En l’occurrence le reste du couplet raconte une intrigue principale passée : une fête dans un château aristocratique, où le narrateur-Héros caché dans le jardin épiait la femme qu’il aime dansant avec son fiancé.
Le couplet 2 répète à peu près les mêmes éléments en nous apprenant au passage que Jane et le Héros étaient amants. Cette information illumine soudain non seulement le couplet en cours mais également le couplet précédent, car cela explique pourquoi le Héros était caché à serrer les poings en regardant le bal : on peut déduire qu’il a été remplacé comme fiancé potentiel par un autre homme. Cette information reste tout aussi implicite, non-dite, que déductible, objectivement présente dès qu’on y réfléchit. Polnareff a l’élégance de ne pas insister sur l’essentiel, ce qui rend l’effet plus puissant.
Le couplet 3 révèle finalement le mystère en 2 étapes décisives :
- 1/ Quand le Héros se qualifie de vulgaire assassin, on déduit qu’il a tué et que pour cette raison on va le pendre. Mais qui a-t-il tué ?
- 2/ Quand il regrette de ne pas pouvoir tuer aussi le prochain fiancé de Jane, on déduit qu’il a tué le précédent – précisément celui qu’il observait de loin, les poings serrés…
On voit avec quelle obsession maniaque Polnareff a soigneusement réduit la chanson à un minimum de vers et de mots qui se répètent, rendant tout nouveau fragment de sens rare et précieux.
Ces fragments, dès qu’ils sont découverts, sont décodés et reconstruits logiquement par le public qui ne peut pas s’empêcher d’avoir des déclics successifs : le récit est une machination, tout comme le meurtre prémédité qu’il raconte.

§ **Données sources**:
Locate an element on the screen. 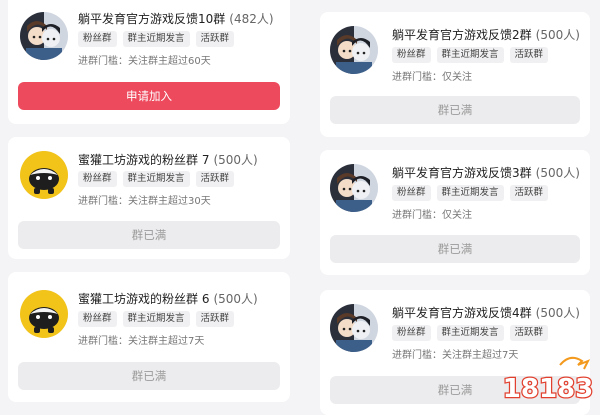 The image size is (600, 415). group-name: 躺平发育官方游戏反馈4群 is located at coordinates (462, 313).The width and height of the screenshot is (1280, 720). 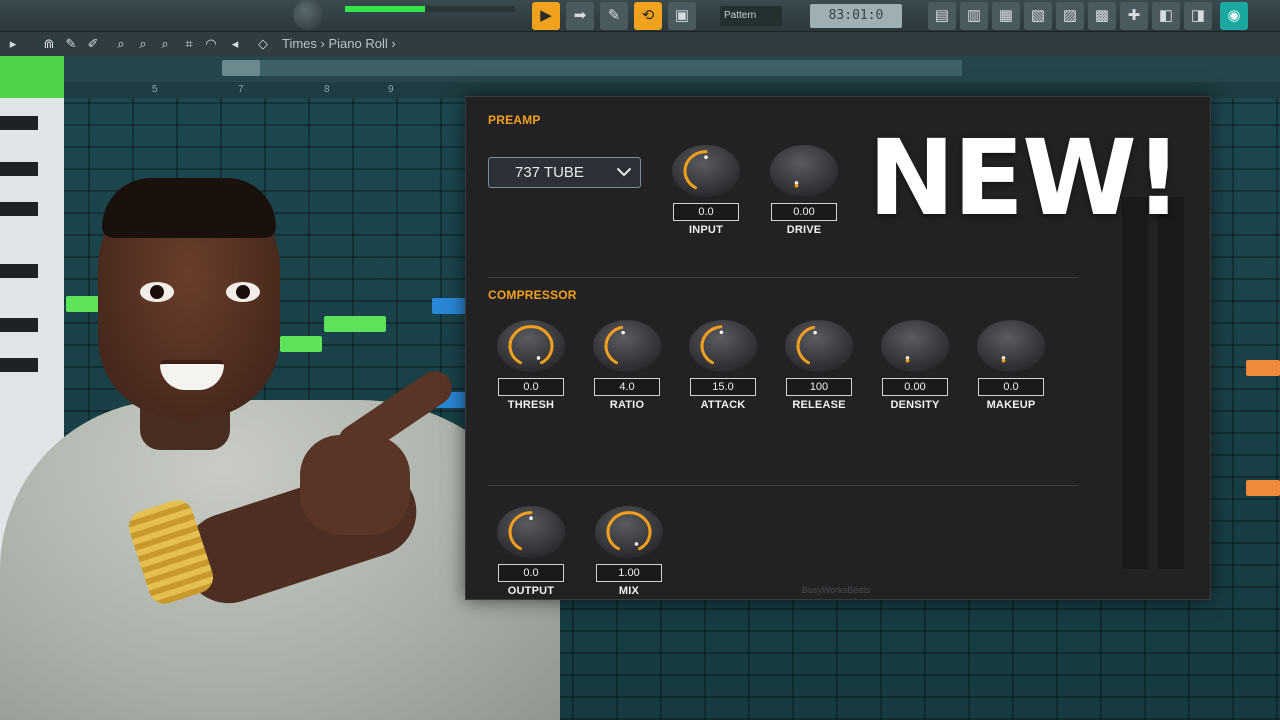 I want to click on headphones-icon: ◠, so click(x=211, y=44).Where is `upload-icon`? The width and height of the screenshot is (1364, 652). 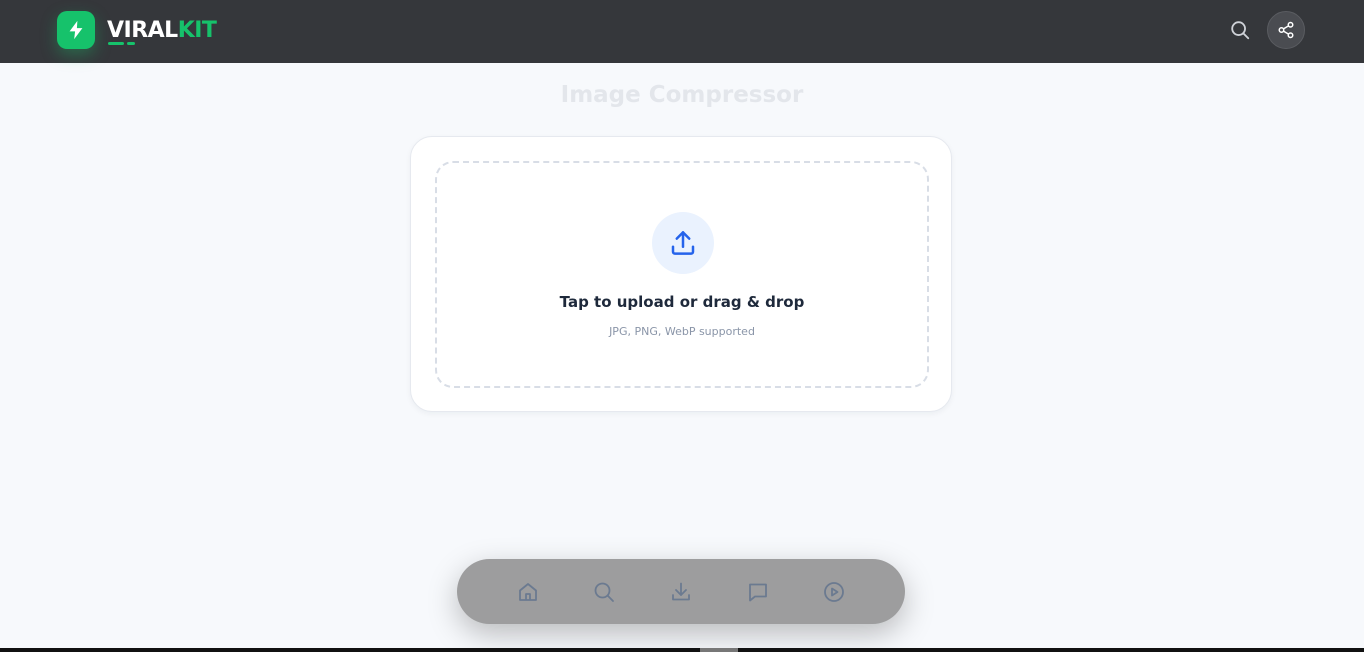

§ **Consigne**: Poursuivez l'analyse de la chanson de Polnareff après sa dernière phrase. La liste est sans rapport avec l'analyse de la chanson de Polnareff.

§ **Production attendue**:
Ces déclics correspondent tout simplement à l’identification par notre esprit de schémas connus : un homme qui observe un couple de loin en serrant les poings est un assassin en puissance.
On remarquera au passage que la chanson est très similaire à Amsterdam de Jacques Brel par 3 aspects :
- sa structure très régulière de vers et de syllabes
- son goût pour le crime ou les bas-fonds
- son jeu permanent avec la chronologie et les temps passé récent-présent-futur proche.
Les grandes différences entre les deux chansons :
- Le bal des Lazes est bâti sur une structure dramatique forte et un Héros bien identifié (même si anonyme)
- Amsterdam est bâti sur une structure faible et un Héros indéfini.
Le coup de force de cette chanson-ci, son génie, ce qui la rend si spéciale, tient à sa perverse dissimulation d’informations essentielles à la compréhension de la situation.
Dans la vie et dans le monde actuel, on a l’habitude de reconnaître la malhonnêteté d’un discours au fait qu’il nous cache une partie importante de ses données et de ses enjeux.
Le droit connait ce qu’il appelle les délits de « recel d’information » et de « trafic d’influence ». En amour ou en amitié, on parle de « mensonge par omission ».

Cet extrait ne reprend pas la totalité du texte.